The Mudcat Café TM
Thread #132921   Message #3010849
Posted By: Crowhugger
19-Oct-10 - 02:25 PM
Thread Name: metronomes and feel
Subject: RE: metronomes and feel
I love the metronome as a learning/awareness tool during personal practice or group rehearsal time.

My a cappella quartet has had an experience similar to yours, GSS, feeling startled by the difference between what felt like a steady tempo and what WAS a steady tempo. We were speeding up and slowing down as we rehearsed "Orange Coloured Sky," which we intend to sing with a steady backbeat.

The first couple of times we used the metronome with that song, someone would reach over, pick up the thing and peer at the dial, certain that it had moved.

I've used them with piano practice as a kid, from time to time with my own guitar, banjo & cello efforts over the years, such as they were, trying to make even fingerpicking. Also I've used them in vocal ensembles and handbell choirs. That experience has taught me there are several reasons for inadvertently changing the tempo, the least likely being "musical feel." Most often people speed up where they are more familiar, slow down when they have to think more (often unaware of it), speed up when there are many repeated notes, speeding up when playing/singing loudly, slowing down when singing/playing softly. Those are the biggies that come to mind right now, there are probably more.

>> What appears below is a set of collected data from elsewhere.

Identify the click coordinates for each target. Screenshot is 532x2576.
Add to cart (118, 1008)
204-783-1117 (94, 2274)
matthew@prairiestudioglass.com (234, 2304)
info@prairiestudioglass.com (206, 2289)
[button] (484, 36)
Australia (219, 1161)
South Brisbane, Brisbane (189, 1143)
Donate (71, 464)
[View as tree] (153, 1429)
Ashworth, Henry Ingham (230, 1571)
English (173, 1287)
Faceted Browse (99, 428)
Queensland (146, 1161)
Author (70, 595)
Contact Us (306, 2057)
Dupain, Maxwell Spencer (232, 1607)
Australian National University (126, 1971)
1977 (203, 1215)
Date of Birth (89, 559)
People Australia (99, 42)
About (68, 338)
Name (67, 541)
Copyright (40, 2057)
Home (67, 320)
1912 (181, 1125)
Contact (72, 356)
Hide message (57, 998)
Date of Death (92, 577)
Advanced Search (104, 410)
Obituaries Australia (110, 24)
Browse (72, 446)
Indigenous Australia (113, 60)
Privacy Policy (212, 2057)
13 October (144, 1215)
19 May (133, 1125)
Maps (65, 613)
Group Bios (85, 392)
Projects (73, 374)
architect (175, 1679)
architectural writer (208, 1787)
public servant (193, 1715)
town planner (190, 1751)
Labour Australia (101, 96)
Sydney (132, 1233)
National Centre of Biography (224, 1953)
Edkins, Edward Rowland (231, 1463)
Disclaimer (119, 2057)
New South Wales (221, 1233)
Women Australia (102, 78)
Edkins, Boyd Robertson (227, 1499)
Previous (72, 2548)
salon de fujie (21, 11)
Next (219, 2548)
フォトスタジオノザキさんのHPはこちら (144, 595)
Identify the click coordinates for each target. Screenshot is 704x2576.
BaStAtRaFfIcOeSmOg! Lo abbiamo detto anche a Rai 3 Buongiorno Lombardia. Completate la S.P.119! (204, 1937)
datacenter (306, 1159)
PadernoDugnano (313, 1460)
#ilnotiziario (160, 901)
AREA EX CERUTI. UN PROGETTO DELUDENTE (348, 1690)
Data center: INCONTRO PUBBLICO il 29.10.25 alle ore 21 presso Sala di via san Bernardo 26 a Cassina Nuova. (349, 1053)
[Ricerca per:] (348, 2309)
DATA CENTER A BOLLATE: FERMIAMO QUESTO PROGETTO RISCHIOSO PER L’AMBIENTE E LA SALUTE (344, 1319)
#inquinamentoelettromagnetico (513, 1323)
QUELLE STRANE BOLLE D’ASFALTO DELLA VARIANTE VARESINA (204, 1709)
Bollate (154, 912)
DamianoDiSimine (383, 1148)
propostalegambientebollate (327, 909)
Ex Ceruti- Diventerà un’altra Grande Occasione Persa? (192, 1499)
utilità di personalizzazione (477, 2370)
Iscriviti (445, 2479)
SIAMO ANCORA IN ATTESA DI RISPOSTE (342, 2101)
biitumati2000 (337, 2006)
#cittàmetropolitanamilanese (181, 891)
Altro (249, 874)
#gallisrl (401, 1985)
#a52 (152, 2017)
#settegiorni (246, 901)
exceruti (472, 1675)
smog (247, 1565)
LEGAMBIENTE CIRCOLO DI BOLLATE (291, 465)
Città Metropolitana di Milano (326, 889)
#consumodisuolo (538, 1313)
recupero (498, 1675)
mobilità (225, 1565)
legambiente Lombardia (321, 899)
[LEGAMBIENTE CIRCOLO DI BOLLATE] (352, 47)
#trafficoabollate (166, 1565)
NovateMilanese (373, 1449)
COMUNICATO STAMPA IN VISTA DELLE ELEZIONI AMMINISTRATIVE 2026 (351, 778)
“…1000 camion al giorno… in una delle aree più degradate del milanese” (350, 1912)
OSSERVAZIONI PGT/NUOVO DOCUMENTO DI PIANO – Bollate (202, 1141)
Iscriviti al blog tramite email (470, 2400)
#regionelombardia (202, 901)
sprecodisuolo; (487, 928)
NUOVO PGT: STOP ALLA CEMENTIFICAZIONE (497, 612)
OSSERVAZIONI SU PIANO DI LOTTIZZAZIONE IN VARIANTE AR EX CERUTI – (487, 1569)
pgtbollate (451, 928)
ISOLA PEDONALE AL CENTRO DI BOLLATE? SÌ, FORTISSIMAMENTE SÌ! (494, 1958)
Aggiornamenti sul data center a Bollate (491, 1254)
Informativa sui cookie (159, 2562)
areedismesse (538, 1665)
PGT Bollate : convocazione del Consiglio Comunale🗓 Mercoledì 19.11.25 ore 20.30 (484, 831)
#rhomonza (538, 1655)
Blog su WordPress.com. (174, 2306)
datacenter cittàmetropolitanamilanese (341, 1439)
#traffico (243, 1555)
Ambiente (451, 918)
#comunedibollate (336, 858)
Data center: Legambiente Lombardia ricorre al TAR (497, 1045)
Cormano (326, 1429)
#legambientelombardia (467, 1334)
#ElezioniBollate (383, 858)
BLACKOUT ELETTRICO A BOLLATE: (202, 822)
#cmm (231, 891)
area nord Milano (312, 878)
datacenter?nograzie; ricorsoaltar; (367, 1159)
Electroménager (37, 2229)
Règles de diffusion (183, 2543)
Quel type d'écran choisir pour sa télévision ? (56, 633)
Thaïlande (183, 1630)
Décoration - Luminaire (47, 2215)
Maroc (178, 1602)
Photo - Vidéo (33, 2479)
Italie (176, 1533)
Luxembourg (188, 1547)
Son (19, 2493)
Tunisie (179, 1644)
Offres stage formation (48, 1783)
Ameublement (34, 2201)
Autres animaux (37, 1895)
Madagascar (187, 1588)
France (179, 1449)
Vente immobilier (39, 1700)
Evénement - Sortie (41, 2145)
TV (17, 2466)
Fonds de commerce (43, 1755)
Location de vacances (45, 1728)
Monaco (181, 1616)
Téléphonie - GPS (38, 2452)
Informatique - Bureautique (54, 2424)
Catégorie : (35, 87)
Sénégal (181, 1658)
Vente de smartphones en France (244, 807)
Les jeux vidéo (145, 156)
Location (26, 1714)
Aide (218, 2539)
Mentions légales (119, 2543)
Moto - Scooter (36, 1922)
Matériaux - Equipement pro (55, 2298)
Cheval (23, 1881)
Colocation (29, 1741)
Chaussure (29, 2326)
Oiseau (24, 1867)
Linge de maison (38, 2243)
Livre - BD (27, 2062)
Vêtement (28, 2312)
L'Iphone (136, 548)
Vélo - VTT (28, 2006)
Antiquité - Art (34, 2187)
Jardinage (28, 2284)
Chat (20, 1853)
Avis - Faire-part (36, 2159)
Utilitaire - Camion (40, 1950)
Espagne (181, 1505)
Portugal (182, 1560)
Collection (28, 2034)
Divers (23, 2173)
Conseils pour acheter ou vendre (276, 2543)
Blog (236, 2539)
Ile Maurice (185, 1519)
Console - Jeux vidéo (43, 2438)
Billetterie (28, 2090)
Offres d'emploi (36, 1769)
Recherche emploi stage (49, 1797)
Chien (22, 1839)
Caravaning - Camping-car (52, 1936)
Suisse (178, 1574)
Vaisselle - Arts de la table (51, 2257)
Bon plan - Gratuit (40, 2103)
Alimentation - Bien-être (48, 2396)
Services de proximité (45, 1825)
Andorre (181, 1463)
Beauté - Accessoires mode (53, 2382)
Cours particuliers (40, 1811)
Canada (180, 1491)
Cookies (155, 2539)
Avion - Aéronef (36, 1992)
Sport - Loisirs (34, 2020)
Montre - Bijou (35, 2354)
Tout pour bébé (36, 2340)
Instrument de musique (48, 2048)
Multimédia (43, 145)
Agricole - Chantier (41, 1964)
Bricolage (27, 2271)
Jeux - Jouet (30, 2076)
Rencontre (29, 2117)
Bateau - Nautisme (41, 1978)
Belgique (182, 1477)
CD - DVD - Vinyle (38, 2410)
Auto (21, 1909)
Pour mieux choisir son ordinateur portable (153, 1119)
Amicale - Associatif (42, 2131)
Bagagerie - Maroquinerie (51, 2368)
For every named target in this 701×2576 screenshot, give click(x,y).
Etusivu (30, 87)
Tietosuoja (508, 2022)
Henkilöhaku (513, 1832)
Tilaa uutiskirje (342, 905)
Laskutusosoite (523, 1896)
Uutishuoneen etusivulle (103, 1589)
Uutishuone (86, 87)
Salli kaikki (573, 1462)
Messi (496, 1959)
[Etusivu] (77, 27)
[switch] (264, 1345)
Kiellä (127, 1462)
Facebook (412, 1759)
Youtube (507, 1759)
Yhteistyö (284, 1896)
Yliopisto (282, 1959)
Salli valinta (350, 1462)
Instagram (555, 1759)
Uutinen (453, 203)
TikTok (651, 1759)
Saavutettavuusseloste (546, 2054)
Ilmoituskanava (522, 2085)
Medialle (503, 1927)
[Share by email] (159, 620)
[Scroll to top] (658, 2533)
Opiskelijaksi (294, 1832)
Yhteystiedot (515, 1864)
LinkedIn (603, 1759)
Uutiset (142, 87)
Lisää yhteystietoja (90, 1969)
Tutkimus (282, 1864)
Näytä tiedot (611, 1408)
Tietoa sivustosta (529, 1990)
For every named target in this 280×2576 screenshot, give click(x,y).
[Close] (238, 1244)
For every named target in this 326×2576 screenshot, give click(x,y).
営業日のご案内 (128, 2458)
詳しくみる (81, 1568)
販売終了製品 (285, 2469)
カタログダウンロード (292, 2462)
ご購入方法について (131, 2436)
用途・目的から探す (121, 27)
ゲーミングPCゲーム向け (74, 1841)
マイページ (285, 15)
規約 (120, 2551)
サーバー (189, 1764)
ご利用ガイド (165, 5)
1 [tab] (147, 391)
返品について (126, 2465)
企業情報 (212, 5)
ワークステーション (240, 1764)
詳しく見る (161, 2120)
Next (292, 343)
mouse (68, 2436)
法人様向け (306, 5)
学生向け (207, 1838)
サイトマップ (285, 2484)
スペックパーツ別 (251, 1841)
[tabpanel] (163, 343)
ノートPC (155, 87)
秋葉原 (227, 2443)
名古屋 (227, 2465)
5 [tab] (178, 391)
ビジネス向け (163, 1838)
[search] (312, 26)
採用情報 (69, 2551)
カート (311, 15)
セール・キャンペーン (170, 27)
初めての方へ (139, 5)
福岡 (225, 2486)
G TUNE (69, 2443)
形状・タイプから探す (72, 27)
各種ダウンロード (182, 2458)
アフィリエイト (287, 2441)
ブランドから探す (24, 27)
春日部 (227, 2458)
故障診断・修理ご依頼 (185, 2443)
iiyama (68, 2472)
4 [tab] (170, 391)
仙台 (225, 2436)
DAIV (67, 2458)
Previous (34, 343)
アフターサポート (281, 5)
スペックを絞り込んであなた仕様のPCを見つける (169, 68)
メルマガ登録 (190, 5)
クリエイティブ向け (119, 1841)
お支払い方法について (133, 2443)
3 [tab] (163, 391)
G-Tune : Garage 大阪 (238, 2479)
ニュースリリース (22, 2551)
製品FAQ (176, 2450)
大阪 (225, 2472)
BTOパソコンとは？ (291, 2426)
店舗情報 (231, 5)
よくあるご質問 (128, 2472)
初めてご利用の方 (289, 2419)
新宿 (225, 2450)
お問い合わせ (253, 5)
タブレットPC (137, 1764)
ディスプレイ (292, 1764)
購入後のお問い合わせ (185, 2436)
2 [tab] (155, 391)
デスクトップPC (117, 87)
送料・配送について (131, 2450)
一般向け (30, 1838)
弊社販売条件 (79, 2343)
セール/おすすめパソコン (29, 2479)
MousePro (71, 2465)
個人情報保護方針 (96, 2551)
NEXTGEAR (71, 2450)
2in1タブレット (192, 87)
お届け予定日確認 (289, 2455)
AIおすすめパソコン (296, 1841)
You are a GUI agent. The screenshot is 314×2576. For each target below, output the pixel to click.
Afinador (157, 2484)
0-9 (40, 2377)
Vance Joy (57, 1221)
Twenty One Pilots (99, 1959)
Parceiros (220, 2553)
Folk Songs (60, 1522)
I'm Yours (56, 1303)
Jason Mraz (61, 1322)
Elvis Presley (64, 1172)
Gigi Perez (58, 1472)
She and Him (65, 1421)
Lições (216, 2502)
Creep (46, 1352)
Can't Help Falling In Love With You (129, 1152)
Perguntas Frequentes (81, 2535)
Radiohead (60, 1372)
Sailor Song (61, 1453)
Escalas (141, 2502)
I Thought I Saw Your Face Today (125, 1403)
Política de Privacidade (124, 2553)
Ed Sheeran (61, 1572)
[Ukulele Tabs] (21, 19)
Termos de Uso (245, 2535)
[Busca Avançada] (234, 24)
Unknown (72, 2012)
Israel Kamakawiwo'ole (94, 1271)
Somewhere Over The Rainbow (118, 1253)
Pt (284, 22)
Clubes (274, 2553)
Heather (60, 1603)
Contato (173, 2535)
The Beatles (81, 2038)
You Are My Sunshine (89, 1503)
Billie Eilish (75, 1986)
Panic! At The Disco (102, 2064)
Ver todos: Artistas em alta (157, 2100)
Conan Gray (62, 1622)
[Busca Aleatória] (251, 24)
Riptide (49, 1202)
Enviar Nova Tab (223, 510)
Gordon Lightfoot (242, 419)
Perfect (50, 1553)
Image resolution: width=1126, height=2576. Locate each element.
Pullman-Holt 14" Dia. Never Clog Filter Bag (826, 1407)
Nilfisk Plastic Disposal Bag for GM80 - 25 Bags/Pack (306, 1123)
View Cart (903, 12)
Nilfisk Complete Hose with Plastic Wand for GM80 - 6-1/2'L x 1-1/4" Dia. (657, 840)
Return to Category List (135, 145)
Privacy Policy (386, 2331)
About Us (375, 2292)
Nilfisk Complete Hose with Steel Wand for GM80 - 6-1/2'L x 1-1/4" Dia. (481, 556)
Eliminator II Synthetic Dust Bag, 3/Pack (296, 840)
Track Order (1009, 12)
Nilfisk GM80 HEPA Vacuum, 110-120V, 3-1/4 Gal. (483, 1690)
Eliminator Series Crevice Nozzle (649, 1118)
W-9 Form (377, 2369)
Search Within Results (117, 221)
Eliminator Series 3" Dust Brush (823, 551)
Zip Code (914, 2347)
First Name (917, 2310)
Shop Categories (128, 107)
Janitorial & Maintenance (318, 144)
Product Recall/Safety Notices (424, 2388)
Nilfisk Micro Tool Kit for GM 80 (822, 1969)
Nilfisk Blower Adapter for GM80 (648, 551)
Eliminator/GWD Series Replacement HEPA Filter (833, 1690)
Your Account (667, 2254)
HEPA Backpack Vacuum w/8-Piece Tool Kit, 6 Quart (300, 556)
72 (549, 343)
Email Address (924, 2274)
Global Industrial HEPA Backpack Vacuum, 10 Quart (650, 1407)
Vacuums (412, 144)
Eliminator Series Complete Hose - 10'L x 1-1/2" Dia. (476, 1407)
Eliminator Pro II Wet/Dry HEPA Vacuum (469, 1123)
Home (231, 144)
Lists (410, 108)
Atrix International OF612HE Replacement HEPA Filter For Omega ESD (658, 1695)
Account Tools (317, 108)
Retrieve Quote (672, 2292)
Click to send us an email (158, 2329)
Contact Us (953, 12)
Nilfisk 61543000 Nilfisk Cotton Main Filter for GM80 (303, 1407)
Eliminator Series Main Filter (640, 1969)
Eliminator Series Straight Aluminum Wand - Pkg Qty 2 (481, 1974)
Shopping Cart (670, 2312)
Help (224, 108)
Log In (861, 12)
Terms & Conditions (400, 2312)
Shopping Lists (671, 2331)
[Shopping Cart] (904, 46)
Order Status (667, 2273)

If you hate metronomes, you can still improve your playing by being aware of why it happens, so you can make musical choices. I find the more I make informed choices about when to speed up or not, the happier I am with the magic that happens at performance time. I'm saying sometimes it's good to resist the natural tendency to rush a passage, it can create a lot of good musical tension, really draw in your audience (they'll probably feel that urge to rush as well), then we choose when to let them go instead of losing that opportunity entirely by never learning it was there.

I hope that makes sense to someone besides me.